TASK SET ::
1/ In the Yukon field trip blog, who was the tour guide at the Yukon Wildlife reserve?
2/ List every animal the Yukon field trip blog names as seen on the 5 km loop at the Yukon Wildlife reserve.
3/ Reproduce the Yukon field trip blog from "Posted by Lydia" to "glass blowing studio.", word for word.

CBC Radio Interview

Posted by Suzanne de la Barre

While in Whitehorse, students were given an opportunity to go live on CBC North’s Yukon morning show – A new day hosted by Sandy Coleman.  On March 2nd, Suzanne was accompanied on by Erin, Nobeia, and Anna to discuss how the students were enjoying their time in the Yukon, how they hoped to apply their knowledge, and what else they were learning while studying winter tourism in the Yukon.

To listen to this interview, follow this link:


Yukon Wildlife Reserve and Takhini Hot Pools – Day Six

Posted by Yan on behalf of the students.

Today was such a sunny day, we began our last day of this field trip at the Bean North Café. We had some nice soups, fresh bagel sand some cookies for dessert. We then went to the Yukon Wildlife reserve which is a unique wildlife viewing opportunity featuring 12 species of northern Canadian mammals. Our tour guide Lindsey took us on a 5 km loop around the area and we got to see the wood bison, Canada lynx, arctic foxes, woodland caribou, thin horn sheep, mountain goat and more. Lindsey also explained to us that the animals here have plentiful space, are well-cared for and healthy. Yukon Wildlife reserve offers a very educational tours, interpretive tours to all visitors, and some workshops for people as well.

We then came to the famous Takhini Hot Pools! The hot springs have been operated for more than 100 years. It has a relaxing 36° and 42° Celsius, with water entering the pool at 47 degrees. The water in the pool is natural and rich in minerals. The students indeed enjoyed the warm water after spending some time outside in -18° cold air. They dipped their hair in the water and tried the hair freezing contest.

Then we had dinner at the Balsam café. We had a nice discussion about what we have learnt in this week and we all can’t believe how time flies. Each of us asked a question and everyone took turn to answer it. The field trip is officially closed and everyone is sad to say goodbye.

Students then headed back into town where they picked up their finished glasswork from Lumel, and are now packing to leave tomorrow.

Here are some pictures of students in the Wildlife Reserve and Takhini Hot Pools:

Hot Stuff in a Cool Place – Day Five Afternoon

Posted by Lydia on behalf of the students

The art walk and glass blowing today was probably my favourite activity of the trip (so far)! It was so nice to see what local artists in the area are creating and to be able to create something ourselves at the Lumel glass blowing studio.

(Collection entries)
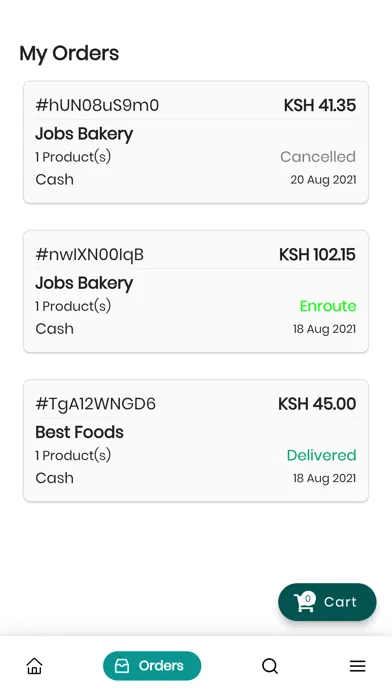Click the Delivered status label
Screen dimensions: 392x696
[321, 455]
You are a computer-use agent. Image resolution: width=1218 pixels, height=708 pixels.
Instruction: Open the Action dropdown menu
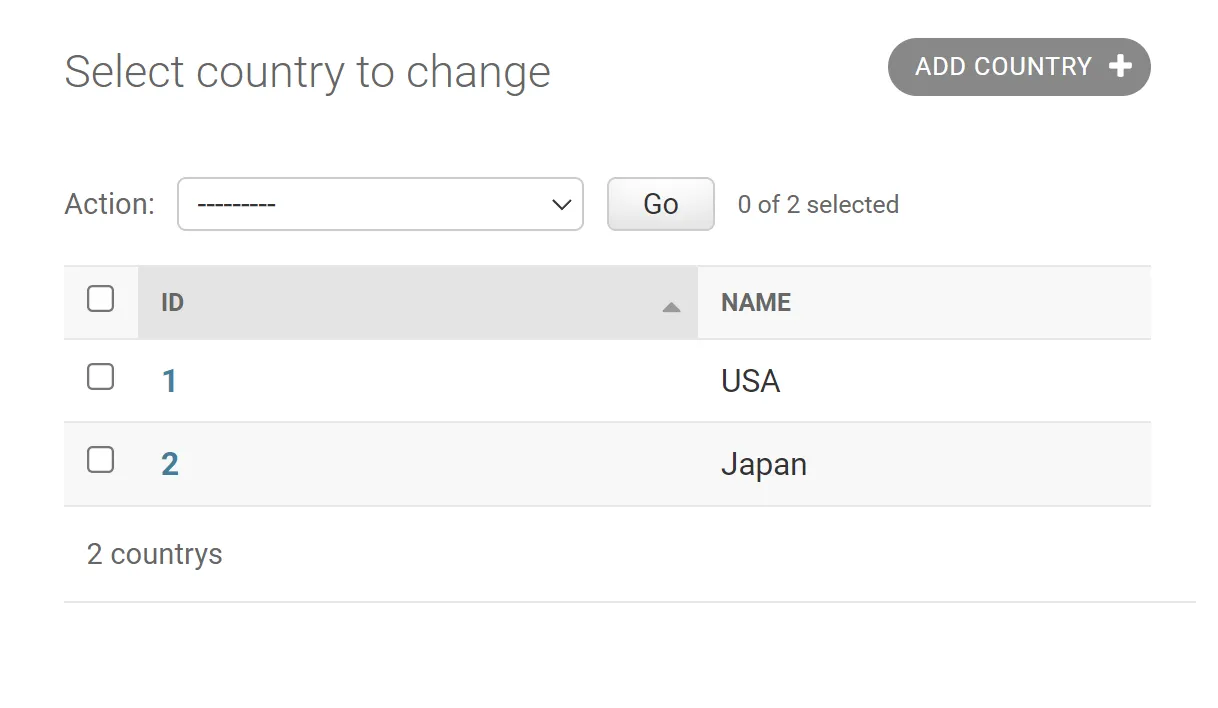click(380, 204)
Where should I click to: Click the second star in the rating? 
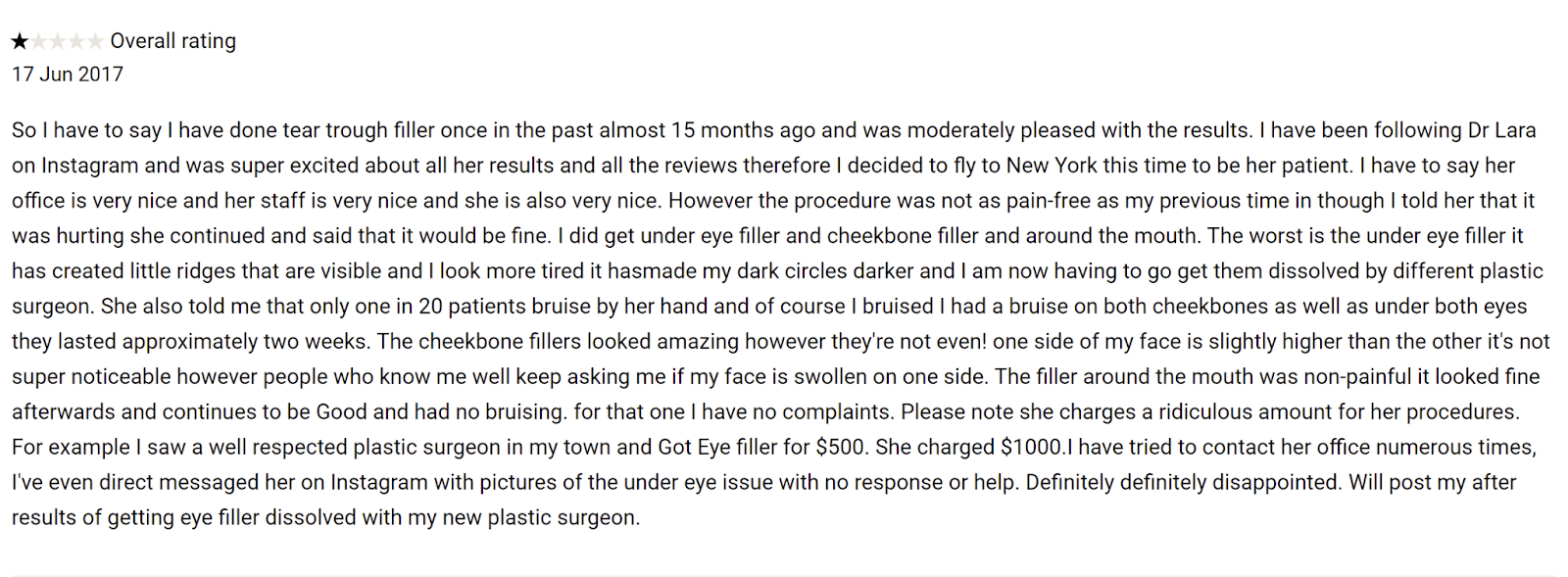pos(39,41)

ANSWERS TO THE TASKS ::
1/ Lindsey

2/ wood bison, Canada lynx, arctic foxes, woodland caribou, thin horn sheep, mountain goat

3/
Posted by Lydia on behalf of the students

The art walk and glass blowing today was probably my favourite activity of the trip (so far)! It was so nice to see what local artists in the area are creating and to be able to create something ourselves at the Lumel glass blowing studio.